Henkel’s LOCTITE® robotic dispensing systems apply adhesives with repeatable accuracy, reducing waste in electronics and automotive assembly. L&L Products’ heat‑activated sealants and structural adhesives, applied via the company’s XIP® process, integrate seamlessly into automotive stamping and painting lines. In packaging, UV‑curable hot‑melt adhesives enable high‑speed carton sealing and labelling with cure times measured in seconds.

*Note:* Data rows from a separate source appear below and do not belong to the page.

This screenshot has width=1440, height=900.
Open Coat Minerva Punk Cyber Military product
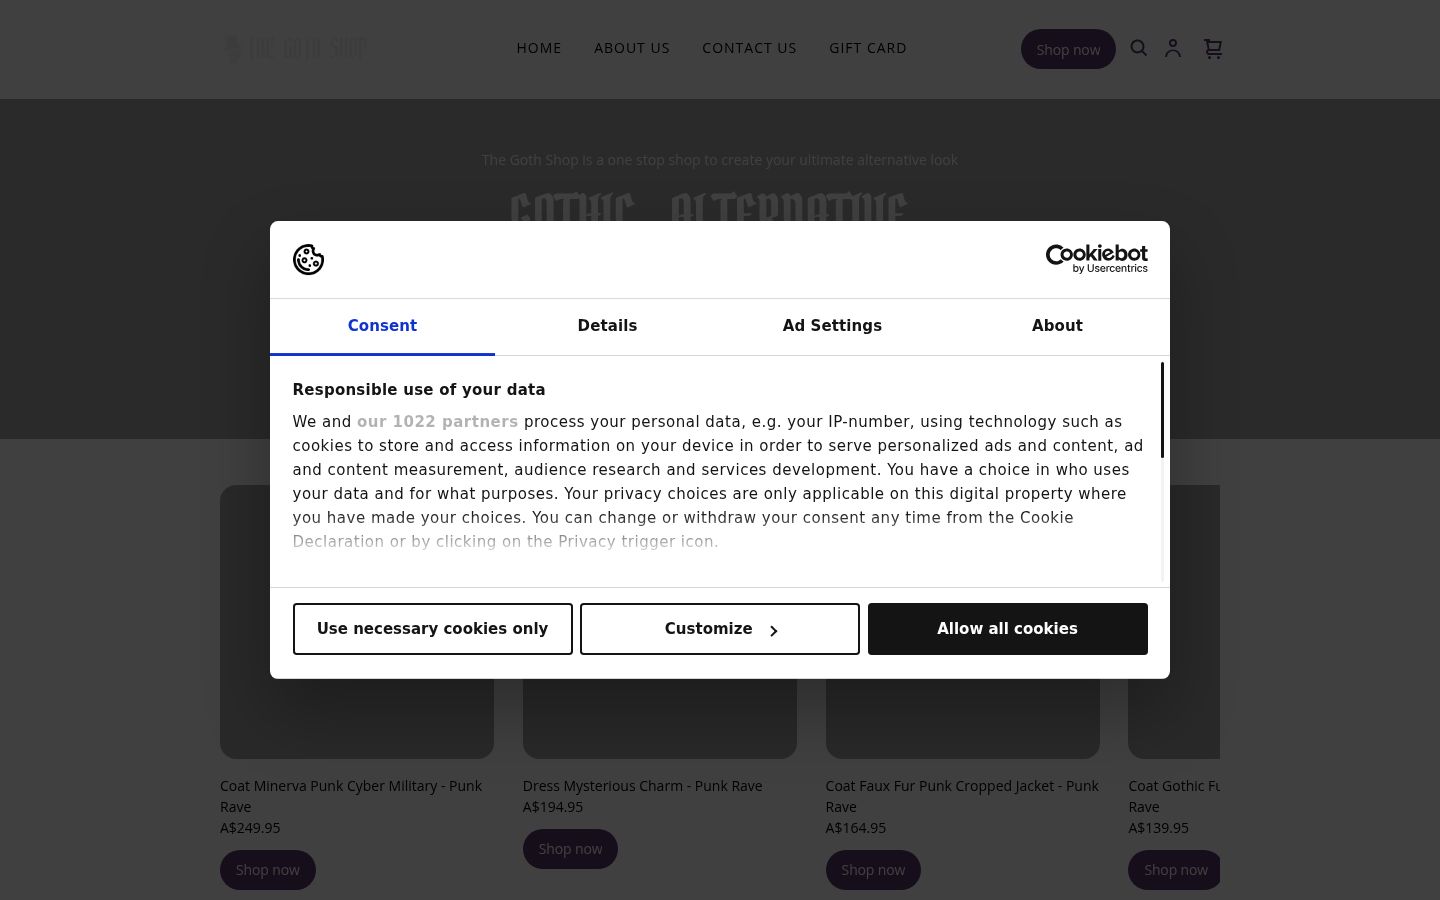tap(351, 796)
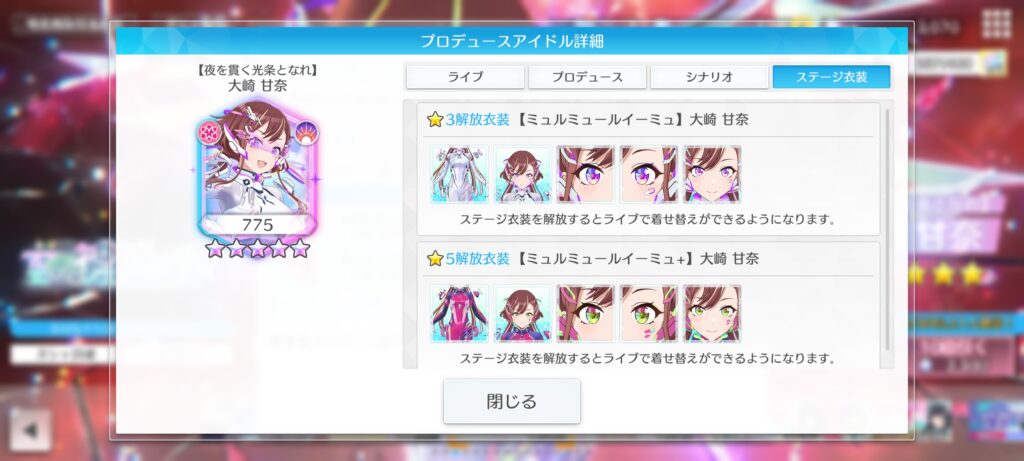Click the white costume bust-up icon
1024x461 pixels.
[x=522, y=174]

These advances show that automation and digital control are not just efficiency tools but enablers of new chemistries and application methods. They allow adhesives to keep pace with modern manufacturing, offering high-speed, multi‑material bonding, as well as zero‑defect quality with scalability and repeatability.
Interconnected Forces
Taken together, these three dominant trends are redefining the adhesives and sealants segment. They are not isolated shifts but interconnected forces that determine which products win specifications, which suppliers remain qualified, and how value chains adapt to regulatory, technical, and operational pressures.
Adhesives are no longer background consumables; they are strategic enablers of greener supply chains, lighter designs, and smarter high‑speed manufacturing. Their relevance today — and in the future — lies in shaping both compliance and competitive advantage.